Extrait de la source:
Texte : Cicéron, Tusc., III, 24

 Est igitur causa omnis in opninione, nec vero aegritudinis solum, sed etiam reliquarum omnium perturbationum, quae sunt genere quattuor, partibus plures.

 « La cause toute entière se trouve dans l’opinion, non seulement du chagrin, mais de toutes les autres passions aussi, quatre pour ce qui est du genre et plus nombreux pour ce qui est de leur division. »

 Cicéron se porte vers la thérapeutique, la théorie stoïcienne des passions. Si je veux croire que je peux venir à bout de ma souffrance, il faut que j’admette que la passion ne dépend que de moi. Pour venir à bout, radicalement, de ma passion, il faut que je considère que la passion est une erreur de mon jugement et que je suis capable de rectifier cette erreur. Il n’y a pas d’autres philosophies que le stoïcisme pour dire que la passion est une maladie de l’âme dont je suis le seul responsable : créée par mon jugement, elle est guérissable par mon jugement. La passion est de plus une opinion au centre de la pensée stoïcienne. C’est une passion, un jugement erroné. L’opinion mène à l’assentiment à une proposition fausse ou à l’assentiment faible à une proposition vraie. Retour sur l’exemple de l’amour pour X ; au cœur de la passion, il y a l’assentiment à la proposition « X est exceptionnel. » S’il s’avère être le dernier des idiots, la raison est très malade. S’il est en effet exceptionnel ? La passion est néanmoins dans l’opinion. C’est un assentiment irréfléchi, car même si X est exceptionnel, dois-je faire de X le seul souci de ma vie ? Non, car l’assentiment n’est pas qualifié : il ne prend en compte qu’un aspect des choses.

Données:
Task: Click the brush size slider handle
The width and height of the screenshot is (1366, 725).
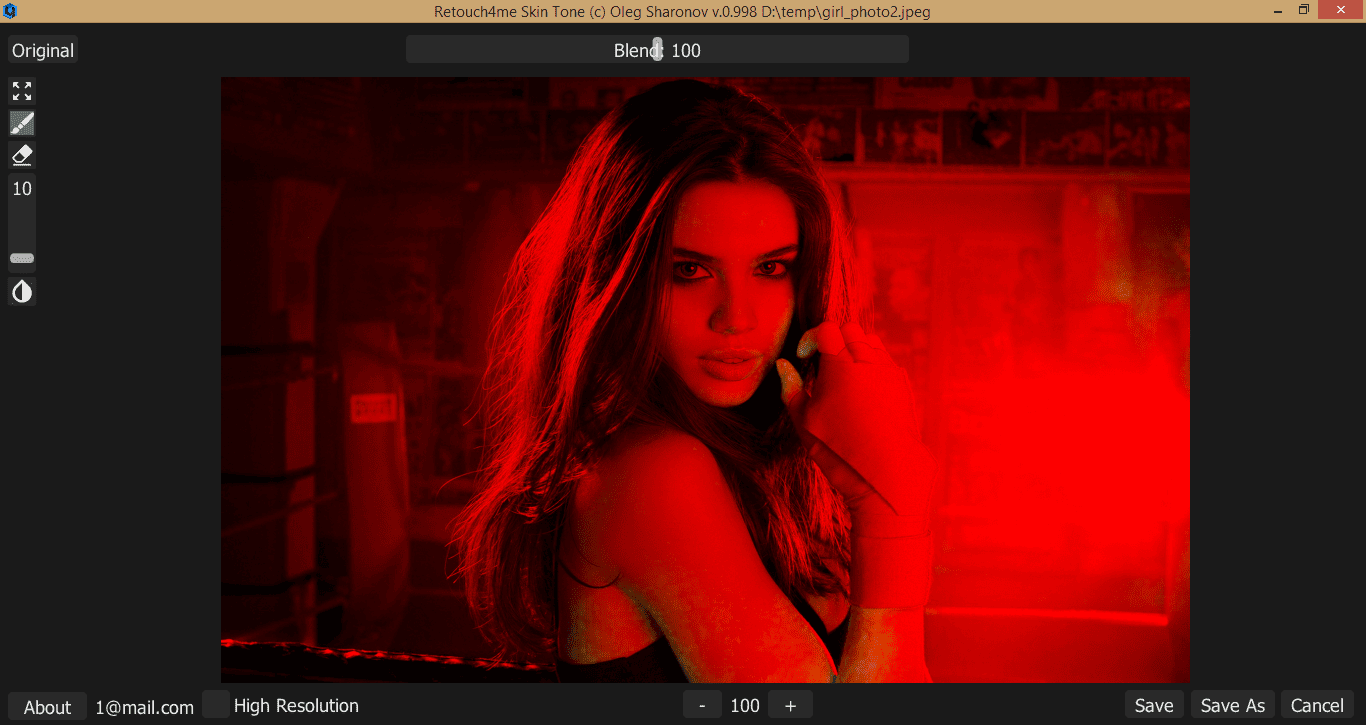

Consigne: Transcrivez mot pour mot l'extrait sur la théorie stoïcienne des passions, de « Est igitur causa » à « quattuor, partibus plures. ».

Corrigé:
Est igitur causa omnis in opninione, nec vero aegritudinis solum, sed etiam reliquarum omnium perturbationum, quae sunt genere quattuor, partibus plures.